En el entorno de la parroquia y en conjunción con la agrupación scout y otra gente del barrio se formó un grupo de teatro en torno a un cura joven y barbudo aficionado a la fotografía. Su talento para el teatro no le permitió hacer más que de león de la Metro en los telones y acomodador en el seminario donde se representó Esperando a Godot. Un peñazo.

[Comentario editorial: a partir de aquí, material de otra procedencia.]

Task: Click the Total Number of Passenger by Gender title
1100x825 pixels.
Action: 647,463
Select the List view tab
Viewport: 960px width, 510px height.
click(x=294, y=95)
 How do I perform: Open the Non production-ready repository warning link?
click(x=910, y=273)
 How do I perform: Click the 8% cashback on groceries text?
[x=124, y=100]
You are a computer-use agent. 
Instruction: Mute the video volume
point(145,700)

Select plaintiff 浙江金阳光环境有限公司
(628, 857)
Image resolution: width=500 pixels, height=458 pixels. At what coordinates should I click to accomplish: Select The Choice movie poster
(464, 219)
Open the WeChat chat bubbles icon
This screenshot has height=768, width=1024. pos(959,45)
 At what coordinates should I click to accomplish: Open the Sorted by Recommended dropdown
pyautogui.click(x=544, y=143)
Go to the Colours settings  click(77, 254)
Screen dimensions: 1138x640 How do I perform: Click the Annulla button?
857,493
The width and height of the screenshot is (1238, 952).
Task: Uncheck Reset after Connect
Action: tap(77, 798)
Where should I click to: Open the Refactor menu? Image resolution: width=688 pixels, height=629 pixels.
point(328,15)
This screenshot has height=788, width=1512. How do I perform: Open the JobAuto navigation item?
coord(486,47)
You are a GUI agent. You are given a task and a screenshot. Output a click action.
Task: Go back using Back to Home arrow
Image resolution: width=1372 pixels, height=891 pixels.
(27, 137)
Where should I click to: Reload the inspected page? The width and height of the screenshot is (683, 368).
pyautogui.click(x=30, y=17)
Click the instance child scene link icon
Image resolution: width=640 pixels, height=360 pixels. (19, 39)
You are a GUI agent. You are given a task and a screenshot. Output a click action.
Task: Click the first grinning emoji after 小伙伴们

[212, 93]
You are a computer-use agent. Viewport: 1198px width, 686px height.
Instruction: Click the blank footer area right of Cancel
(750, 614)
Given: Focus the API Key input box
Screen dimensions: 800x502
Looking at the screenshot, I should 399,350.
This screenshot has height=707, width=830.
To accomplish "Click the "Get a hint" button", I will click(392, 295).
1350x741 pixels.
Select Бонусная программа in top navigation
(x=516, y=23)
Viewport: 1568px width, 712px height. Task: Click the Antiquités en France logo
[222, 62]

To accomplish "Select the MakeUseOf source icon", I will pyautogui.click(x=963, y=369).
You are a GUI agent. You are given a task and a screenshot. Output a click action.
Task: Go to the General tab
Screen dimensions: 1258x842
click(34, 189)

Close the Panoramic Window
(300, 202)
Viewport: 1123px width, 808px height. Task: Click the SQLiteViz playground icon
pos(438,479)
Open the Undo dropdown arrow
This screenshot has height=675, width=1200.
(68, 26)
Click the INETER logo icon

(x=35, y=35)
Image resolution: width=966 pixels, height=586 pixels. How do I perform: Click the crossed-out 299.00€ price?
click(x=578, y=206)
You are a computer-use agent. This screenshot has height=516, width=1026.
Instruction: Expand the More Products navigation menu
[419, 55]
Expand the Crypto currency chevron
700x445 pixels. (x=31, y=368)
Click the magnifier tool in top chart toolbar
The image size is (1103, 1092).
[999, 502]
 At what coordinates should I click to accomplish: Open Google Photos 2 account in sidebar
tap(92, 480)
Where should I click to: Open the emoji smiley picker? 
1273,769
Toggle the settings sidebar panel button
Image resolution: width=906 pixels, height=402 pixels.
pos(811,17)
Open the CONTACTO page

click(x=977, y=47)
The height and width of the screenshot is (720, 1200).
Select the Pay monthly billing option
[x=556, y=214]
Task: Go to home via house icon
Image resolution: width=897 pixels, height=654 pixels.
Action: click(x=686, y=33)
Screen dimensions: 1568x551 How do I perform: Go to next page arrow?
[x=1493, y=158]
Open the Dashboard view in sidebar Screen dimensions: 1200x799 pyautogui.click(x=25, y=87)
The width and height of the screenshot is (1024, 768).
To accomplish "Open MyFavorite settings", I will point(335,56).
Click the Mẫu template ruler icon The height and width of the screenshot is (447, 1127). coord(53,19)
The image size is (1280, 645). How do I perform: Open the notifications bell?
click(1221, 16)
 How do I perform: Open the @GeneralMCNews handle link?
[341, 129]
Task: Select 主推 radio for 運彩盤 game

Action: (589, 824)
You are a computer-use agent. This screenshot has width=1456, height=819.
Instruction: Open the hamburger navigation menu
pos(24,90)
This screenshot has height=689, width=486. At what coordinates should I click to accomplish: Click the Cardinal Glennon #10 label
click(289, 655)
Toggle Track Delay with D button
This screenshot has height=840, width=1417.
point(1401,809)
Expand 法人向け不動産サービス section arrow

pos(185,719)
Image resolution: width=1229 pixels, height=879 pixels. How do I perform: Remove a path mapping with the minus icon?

Tiempo después, una noche en una playa de Gijón, se liaron los del grupo a sacar los mástiles de las banderas y a llevárselas. En esas andaban cuando apareció la Guardia Civil. Se desperdigaron a la carrera, Pilar se quedaba atrás, no podía más. Los guardias daban el alto a voces, la sirena, el haz de luz, corriendo y saltando vallas entre ladridos de perros. No la soltó la mano, no la dejó rendirse. Escondidos tras las altas hierbas y la noche, cruzaron la carretera y llegaron a las tiendas de campaña. Pilar repetía «me he cagado», la calmó, ya pasó todo. Le contó que estaba preocupada porque le habían dado un beso en la boca y temía estar embarazada. La tranquilizó al respecto, casi sin reírse. Cuando fueron llegando los compañeros comentaron excitados las diferentes huidas. Morgan aprecia el olor. Pilar se ha cagado de verdad y Morgan, inmisericorde, la hace meterse de noche en el mar Cantábrico para lavarse. La cosa se enfrió.